BEGIN Material for this exercise

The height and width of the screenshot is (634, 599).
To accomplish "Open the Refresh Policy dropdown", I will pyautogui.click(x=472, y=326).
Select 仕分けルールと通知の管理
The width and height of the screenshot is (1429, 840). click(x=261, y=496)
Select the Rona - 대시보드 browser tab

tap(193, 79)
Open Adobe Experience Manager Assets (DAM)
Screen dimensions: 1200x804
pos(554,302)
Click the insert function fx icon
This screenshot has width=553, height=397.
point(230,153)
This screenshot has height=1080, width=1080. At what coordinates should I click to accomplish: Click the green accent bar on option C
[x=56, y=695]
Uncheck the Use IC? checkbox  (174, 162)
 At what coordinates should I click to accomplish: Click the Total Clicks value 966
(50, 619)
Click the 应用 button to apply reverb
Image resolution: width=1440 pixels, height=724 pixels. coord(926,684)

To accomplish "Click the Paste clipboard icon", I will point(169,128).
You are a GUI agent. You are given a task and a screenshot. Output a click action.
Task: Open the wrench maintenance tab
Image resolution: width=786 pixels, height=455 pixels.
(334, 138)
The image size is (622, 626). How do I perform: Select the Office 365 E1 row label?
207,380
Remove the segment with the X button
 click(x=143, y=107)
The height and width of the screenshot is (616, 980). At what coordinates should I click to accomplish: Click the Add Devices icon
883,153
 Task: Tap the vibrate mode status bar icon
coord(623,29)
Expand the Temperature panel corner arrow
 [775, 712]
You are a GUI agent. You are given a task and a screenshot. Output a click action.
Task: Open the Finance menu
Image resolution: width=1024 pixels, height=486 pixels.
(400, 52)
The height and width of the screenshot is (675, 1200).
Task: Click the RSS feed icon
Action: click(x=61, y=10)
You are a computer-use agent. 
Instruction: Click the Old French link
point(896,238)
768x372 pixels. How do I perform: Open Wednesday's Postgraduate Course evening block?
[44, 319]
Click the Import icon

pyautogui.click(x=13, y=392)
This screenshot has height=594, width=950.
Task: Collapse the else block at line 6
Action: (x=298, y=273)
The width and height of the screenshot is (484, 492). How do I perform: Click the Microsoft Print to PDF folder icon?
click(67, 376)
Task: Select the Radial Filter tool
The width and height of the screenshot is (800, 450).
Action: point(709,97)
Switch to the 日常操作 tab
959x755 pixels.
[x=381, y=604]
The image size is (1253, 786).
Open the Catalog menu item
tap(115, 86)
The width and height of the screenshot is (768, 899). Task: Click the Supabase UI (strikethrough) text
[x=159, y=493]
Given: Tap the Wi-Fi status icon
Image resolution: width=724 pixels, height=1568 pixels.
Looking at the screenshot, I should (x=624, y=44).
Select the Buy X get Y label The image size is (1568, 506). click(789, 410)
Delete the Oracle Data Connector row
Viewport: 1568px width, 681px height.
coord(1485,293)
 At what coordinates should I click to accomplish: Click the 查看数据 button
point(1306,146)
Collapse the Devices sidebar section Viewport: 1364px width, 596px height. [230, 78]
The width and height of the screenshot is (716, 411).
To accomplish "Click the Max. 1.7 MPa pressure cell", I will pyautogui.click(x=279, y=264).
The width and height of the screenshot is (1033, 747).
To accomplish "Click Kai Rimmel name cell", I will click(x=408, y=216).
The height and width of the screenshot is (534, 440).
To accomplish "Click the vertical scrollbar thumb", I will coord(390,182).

END Material for this exercise

▶ [To do] Look above for the line with "At what coordinates should I click to accomplish: Click the 查看数据" and the line with "The width and height of the screenshot is (1033, 747).". Retype those two lines and every line between them exactly, adding nothing.

▶ [Response to this exercise]
 At what coordinates should I click to accomplish: Click the 查看数据 button
point(1306,146)
Collapse the Devices sidebar section Viewport: 1364px width, 596px height. [230, 78]
The width and height of the screenshot is (716, 411).
To accomplish "Click the Max. 1.7 MPa pressure cell", I will pyautogui.click(x=279, y=264).
The width and height of the screenshot is (1033, 747).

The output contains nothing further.